» **Requirements**: Copy the rows from the start through the line with "point(416,339)", swapping "Min" for "Max" and leaving everything else unchanged.

» **Entries supplied**:

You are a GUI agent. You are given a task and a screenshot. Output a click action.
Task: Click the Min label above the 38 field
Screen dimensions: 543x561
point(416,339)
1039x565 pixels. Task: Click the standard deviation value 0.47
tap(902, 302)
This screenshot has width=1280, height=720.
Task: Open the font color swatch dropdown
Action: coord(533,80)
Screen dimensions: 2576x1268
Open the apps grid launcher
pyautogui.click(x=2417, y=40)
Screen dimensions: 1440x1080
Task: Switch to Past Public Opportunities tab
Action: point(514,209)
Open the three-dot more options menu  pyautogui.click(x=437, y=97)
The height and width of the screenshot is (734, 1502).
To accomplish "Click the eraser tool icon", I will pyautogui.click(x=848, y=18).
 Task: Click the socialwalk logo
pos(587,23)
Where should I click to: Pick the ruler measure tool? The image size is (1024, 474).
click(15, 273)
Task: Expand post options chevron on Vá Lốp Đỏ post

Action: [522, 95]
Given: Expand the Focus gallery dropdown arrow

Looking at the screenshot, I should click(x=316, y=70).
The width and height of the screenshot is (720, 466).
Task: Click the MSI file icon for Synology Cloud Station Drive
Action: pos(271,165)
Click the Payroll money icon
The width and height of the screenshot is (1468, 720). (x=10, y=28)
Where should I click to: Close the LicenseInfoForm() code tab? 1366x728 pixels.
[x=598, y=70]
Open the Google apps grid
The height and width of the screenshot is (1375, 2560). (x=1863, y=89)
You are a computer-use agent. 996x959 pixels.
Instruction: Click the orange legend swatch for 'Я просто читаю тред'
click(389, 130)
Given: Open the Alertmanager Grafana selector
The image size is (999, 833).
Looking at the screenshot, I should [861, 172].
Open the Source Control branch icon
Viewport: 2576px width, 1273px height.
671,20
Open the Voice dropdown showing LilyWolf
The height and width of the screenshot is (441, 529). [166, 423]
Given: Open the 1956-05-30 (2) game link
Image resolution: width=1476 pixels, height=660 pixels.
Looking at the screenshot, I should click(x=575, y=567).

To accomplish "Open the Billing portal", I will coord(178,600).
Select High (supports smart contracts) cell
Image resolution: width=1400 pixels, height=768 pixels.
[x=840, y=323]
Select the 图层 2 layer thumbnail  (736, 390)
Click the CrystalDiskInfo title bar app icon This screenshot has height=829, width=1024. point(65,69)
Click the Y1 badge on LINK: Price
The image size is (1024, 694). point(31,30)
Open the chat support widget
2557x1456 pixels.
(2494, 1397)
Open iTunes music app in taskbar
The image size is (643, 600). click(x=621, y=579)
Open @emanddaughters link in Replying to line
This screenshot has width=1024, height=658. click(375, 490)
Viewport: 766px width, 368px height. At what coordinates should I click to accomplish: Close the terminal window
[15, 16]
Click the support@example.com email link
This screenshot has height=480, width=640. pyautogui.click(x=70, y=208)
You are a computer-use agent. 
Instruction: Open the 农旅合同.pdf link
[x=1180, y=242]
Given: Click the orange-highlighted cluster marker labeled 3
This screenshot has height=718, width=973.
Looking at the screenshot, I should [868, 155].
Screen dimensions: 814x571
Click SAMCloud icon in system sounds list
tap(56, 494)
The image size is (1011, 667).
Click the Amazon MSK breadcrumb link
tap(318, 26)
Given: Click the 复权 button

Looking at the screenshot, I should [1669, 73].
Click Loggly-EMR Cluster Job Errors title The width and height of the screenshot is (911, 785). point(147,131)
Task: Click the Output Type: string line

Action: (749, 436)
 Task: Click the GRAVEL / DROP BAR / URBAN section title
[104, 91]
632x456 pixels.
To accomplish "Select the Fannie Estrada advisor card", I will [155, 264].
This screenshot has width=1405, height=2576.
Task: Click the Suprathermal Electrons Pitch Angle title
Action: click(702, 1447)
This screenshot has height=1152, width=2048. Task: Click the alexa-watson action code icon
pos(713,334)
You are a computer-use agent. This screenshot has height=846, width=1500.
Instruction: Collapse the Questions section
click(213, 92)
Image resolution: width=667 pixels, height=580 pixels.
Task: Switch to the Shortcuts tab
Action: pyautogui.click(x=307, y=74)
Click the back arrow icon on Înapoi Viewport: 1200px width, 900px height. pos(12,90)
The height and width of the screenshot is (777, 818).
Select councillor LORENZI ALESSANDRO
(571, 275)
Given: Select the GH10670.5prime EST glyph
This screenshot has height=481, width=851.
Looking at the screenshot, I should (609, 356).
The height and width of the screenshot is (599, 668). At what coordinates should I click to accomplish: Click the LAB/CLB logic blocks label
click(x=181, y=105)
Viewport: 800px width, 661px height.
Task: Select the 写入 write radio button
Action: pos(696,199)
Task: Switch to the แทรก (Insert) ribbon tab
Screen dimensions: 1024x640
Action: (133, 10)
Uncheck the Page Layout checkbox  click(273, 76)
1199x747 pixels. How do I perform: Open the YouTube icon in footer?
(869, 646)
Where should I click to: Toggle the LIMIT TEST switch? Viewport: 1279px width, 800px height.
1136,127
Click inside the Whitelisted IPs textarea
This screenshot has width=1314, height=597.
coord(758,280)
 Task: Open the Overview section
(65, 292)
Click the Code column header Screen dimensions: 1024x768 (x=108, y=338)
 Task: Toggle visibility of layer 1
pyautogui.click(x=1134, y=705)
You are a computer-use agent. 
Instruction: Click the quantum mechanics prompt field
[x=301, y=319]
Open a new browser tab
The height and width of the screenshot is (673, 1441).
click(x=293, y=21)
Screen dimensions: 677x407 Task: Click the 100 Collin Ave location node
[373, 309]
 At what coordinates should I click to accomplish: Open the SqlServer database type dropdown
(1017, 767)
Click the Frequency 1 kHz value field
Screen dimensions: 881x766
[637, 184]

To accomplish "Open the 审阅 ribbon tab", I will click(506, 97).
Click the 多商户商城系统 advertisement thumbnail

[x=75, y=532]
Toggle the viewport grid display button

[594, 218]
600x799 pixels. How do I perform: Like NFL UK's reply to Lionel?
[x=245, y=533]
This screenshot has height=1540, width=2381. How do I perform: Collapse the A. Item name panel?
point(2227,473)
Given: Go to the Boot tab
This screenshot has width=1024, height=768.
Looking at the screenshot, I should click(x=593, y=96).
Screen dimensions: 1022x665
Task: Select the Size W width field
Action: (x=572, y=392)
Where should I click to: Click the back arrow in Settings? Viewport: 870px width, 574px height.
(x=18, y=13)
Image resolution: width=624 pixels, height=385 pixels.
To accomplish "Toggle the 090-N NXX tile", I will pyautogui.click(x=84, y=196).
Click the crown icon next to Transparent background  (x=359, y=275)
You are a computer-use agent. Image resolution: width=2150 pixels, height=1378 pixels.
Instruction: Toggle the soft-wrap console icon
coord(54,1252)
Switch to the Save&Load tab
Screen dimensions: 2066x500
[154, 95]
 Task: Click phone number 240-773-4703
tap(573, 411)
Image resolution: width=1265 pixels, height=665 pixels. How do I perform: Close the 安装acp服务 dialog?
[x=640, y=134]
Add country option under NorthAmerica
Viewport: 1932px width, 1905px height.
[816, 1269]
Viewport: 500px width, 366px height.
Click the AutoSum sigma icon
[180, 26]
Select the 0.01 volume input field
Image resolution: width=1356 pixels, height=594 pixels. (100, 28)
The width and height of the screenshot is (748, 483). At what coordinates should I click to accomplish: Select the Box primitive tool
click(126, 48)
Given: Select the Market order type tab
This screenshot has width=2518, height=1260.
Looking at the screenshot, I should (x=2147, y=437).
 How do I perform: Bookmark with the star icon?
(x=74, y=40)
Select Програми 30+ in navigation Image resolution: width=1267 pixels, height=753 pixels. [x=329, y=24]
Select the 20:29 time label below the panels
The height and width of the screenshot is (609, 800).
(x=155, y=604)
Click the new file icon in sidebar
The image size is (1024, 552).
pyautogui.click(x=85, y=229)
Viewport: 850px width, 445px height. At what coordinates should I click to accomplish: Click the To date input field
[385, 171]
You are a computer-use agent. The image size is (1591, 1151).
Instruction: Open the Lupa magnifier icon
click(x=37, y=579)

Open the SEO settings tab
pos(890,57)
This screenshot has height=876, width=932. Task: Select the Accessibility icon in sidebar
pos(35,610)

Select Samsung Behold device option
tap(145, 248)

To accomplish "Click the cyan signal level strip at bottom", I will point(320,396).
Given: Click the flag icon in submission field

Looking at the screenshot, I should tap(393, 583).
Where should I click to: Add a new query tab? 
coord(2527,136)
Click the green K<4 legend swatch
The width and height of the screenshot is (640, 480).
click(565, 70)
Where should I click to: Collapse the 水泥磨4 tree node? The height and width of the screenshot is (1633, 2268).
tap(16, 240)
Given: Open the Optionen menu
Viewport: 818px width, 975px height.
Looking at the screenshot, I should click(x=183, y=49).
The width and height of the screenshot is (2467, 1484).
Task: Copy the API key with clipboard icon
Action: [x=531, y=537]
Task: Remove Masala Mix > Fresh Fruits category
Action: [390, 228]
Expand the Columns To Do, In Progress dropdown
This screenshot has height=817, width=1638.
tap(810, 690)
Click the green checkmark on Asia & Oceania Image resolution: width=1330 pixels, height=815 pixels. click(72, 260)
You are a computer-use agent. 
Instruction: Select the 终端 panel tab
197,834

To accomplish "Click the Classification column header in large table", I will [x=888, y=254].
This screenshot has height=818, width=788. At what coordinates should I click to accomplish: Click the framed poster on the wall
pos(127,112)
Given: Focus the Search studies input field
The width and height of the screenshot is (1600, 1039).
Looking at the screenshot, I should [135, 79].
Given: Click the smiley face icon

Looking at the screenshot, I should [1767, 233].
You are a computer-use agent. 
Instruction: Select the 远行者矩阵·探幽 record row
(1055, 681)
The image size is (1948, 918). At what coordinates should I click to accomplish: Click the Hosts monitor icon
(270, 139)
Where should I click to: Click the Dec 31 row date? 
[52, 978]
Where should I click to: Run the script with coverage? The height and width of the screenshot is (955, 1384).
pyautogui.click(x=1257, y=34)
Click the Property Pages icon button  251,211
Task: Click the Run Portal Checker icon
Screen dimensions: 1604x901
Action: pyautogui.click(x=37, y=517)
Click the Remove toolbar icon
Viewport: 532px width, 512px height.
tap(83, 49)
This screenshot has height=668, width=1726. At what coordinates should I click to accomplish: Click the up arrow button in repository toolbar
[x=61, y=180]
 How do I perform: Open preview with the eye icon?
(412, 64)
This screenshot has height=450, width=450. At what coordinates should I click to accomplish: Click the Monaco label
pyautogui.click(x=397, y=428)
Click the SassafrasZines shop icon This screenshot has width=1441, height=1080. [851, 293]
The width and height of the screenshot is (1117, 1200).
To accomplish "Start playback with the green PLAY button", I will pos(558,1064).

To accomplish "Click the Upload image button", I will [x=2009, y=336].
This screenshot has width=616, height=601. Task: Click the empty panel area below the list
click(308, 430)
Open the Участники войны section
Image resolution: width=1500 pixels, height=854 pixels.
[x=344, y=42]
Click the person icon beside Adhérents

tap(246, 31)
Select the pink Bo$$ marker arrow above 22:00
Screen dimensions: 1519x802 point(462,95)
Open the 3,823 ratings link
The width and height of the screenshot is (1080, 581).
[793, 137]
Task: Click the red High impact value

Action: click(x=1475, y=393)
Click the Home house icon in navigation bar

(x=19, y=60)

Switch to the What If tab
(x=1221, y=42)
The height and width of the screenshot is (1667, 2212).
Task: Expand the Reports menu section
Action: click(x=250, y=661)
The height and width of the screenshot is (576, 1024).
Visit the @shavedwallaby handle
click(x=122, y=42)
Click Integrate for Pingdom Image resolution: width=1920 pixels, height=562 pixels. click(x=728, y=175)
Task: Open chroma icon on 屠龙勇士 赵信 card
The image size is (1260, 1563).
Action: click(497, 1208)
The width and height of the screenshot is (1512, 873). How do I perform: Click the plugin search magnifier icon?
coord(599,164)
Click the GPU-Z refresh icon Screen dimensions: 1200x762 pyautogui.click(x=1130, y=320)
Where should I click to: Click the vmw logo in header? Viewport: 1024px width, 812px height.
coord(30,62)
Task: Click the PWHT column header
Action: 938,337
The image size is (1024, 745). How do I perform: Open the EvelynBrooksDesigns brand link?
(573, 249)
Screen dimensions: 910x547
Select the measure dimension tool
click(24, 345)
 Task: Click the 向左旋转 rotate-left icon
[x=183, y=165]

» **Exercise response**:
You are a GUI agent. You are given a task and a screenshot. Output a click action.
Task: Click the Max label above the 38 field
Screen dimensions: 543x561
point(416,339)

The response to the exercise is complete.